Interface element data
>>>>>

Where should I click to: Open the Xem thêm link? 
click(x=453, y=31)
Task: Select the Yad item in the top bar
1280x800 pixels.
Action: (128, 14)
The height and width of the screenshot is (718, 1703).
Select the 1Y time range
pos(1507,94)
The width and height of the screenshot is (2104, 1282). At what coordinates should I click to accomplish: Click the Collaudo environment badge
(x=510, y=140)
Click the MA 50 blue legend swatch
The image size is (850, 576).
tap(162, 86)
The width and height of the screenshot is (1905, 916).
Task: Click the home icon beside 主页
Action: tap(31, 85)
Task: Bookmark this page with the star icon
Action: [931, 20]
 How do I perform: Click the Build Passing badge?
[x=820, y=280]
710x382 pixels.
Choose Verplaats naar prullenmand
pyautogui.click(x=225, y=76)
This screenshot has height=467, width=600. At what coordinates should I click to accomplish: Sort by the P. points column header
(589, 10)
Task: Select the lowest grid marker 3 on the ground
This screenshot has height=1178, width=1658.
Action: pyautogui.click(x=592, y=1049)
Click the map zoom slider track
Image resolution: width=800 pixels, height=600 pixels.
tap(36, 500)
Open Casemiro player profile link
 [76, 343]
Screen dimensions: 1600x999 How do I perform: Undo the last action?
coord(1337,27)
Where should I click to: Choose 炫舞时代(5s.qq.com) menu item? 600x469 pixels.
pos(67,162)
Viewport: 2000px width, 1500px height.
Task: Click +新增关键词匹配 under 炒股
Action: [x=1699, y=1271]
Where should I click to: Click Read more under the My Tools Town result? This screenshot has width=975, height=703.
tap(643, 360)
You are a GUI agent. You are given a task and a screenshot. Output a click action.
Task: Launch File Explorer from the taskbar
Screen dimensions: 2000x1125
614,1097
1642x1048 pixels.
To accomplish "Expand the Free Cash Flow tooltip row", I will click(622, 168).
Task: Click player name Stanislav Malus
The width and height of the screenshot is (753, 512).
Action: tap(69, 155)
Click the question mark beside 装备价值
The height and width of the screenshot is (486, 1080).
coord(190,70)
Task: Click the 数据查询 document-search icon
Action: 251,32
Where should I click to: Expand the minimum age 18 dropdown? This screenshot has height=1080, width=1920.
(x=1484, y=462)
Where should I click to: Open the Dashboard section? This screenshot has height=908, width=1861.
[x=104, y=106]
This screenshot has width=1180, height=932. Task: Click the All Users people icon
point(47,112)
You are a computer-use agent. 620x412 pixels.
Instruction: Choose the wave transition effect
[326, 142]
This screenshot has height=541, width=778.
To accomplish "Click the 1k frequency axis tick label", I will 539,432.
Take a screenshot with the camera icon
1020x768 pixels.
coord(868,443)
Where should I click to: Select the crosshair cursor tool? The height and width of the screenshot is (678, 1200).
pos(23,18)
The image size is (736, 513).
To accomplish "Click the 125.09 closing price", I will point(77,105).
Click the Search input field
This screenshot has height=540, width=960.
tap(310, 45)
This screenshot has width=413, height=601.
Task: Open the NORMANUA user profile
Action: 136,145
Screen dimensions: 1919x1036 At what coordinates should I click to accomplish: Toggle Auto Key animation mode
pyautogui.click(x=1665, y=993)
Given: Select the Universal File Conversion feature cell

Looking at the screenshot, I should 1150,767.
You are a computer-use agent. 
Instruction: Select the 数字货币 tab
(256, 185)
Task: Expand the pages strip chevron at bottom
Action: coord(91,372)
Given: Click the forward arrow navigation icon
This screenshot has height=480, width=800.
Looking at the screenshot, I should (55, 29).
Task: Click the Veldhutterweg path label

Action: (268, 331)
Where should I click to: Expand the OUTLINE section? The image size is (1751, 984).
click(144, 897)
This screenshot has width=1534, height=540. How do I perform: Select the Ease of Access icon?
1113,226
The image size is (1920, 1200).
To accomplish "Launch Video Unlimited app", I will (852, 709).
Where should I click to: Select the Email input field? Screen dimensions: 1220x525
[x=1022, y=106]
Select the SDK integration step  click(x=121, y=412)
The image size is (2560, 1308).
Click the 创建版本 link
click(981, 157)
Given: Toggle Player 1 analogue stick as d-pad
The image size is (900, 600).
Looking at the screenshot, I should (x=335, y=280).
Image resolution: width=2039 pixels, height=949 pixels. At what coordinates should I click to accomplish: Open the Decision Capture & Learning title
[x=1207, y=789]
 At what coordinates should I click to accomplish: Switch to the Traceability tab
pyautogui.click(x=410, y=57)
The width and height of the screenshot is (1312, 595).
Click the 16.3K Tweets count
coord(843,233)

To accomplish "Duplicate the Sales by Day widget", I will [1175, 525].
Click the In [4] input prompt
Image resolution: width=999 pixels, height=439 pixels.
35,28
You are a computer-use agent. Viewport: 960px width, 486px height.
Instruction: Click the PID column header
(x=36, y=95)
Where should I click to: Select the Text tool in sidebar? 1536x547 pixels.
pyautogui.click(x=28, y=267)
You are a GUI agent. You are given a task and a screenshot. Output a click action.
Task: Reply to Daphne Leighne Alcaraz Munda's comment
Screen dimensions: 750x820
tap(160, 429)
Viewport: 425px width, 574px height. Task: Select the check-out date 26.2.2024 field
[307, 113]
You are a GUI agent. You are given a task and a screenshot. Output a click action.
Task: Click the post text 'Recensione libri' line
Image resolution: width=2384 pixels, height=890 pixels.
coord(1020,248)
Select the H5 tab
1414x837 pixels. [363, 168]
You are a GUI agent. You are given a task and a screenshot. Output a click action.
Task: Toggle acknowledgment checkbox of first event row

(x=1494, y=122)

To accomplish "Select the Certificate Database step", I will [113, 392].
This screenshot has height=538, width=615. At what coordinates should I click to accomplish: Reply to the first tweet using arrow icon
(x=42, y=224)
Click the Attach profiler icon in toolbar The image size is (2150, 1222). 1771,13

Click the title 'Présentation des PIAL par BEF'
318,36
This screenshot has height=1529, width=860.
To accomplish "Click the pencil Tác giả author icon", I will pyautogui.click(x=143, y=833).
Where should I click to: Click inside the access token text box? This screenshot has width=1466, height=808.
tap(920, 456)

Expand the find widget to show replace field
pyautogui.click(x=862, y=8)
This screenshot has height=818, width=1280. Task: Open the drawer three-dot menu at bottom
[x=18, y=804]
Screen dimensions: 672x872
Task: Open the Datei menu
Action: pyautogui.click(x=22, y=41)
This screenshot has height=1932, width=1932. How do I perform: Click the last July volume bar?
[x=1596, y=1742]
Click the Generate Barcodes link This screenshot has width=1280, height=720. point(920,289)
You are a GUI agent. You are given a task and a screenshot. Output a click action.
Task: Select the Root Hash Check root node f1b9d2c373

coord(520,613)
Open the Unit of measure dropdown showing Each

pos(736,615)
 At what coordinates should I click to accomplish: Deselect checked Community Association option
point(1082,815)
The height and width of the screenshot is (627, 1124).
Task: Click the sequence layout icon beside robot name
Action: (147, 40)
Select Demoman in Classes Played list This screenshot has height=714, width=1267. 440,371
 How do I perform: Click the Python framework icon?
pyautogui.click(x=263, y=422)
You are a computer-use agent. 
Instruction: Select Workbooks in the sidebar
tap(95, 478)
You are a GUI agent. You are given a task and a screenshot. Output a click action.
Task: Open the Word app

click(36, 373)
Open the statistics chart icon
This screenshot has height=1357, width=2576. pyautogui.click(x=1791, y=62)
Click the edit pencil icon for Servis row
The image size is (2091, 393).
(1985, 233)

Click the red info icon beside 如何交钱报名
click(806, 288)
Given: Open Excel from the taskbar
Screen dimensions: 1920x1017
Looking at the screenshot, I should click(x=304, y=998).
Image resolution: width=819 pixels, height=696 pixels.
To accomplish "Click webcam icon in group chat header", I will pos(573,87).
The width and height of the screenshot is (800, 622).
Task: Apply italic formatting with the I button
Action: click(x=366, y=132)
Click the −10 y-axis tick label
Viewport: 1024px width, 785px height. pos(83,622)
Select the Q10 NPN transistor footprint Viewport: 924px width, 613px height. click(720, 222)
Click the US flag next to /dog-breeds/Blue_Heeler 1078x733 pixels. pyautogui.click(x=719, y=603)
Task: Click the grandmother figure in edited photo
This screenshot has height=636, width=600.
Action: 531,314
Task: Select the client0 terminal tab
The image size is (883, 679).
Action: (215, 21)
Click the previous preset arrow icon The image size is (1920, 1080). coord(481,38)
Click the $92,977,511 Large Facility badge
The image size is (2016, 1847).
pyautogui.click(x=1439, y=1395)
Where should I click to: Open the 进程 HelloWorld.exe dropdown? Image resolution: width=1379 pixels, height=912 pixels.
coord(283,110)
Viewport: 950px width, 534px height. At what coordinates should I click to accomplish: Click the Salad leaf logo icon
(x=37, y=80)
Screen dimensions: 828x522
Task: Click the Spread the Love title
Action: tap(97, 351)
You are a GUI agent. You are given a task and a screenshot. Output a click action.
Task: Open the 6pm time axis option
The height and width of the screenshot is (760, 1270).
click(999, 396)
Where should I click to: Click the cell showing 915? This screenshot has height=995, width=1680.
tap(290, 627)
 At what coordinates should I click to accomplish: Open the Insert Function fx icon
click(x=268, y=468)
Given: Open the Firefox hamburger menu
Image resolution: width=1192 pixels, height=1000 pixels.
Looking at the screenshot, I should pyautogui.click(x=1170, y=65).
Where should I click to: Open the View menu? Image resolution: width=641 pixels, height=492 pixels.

<<<<<

Copy out the lines of the data above word for word, beginning with the line that contains "Click the red info icon beside 如何交钱报名" and continuing through the final line of the data.

**Result of this exercise:**
Click the red info icon beside 如何交钱报名
click(806, 288)
Given: Open Excel from the taskbar
Screen dimensions: 1920x1017
Looking at the screenshot, I should click(x=304, y=998).
Image resolution: width=819 pixels, height=696 pixels.
To accomplish "Click webcam icon in group chat header", I will pos(573,87).
The width and height of the screenshot is (800, 622).
Task: Apply italic formatting with the I button
Action: click(x=366, y=132)
Click the −10 y-axis tick label
Viewport: 1024px width, 785px height. pos(83,622)
Select the Q10 NPN transistor footprint Viewport: 924px width, 613px height. click(720, 222)
Click the US flag next to /dog-breeds/Blue_Heeler 1078x733 pixels. pyautogui.click(x=719, y=603)
Task: Click the grandmother figure in edited photo
This screenshot has height=636, width=600.
Action: 531,314
Task: Select the client0 terminal tab
The image size is (883, 679).
Action: (215, 21)
Click the previous preset arrow icon The image size is (1920, 1080). coord(481,38)
Click the $92,977,511 Large Facility badge
The image size is (2016, 1847).
pyautogui.click(x=1439, y=1395)
Where should I click to: Open the 进程 HelloWorld.exe dropdown? Image resolution: width=1379 pixels, height=912 pixels.
coord(283,110)
Viewport: 950px width, 534px height. At what coordinates should I click to accomplish: Click the Salad leaf logo icon
(x=37, y=80)
Screen dimensions: 828x522
Task: Click the Spread the Love title
Action: tap(97, 351)
You are a GUI agent. You are given a task and a screenshot. Output a click action.
Task: Open the 6pm time axis option
The height and width of the screenshot is (760, 1270).
click(999, 396)
Where should I click to: Click the cell showing 915? This screenshot has height=995, width=1680.
tap(290, 627)
 At what coordinates should I click to accomplish: Open the Insert Function fx icon
click(x=268, y=468)
Given: Open the Firefox hamburger menu
Image resolution: width=1192 pixels, height=1000 pixels.
Looking at the screenshot, I should pyautogui.click(x=1170, y=65).
Where should I click to: Open the View menu? Image resolution: width=641 pixels, height=492 pixels.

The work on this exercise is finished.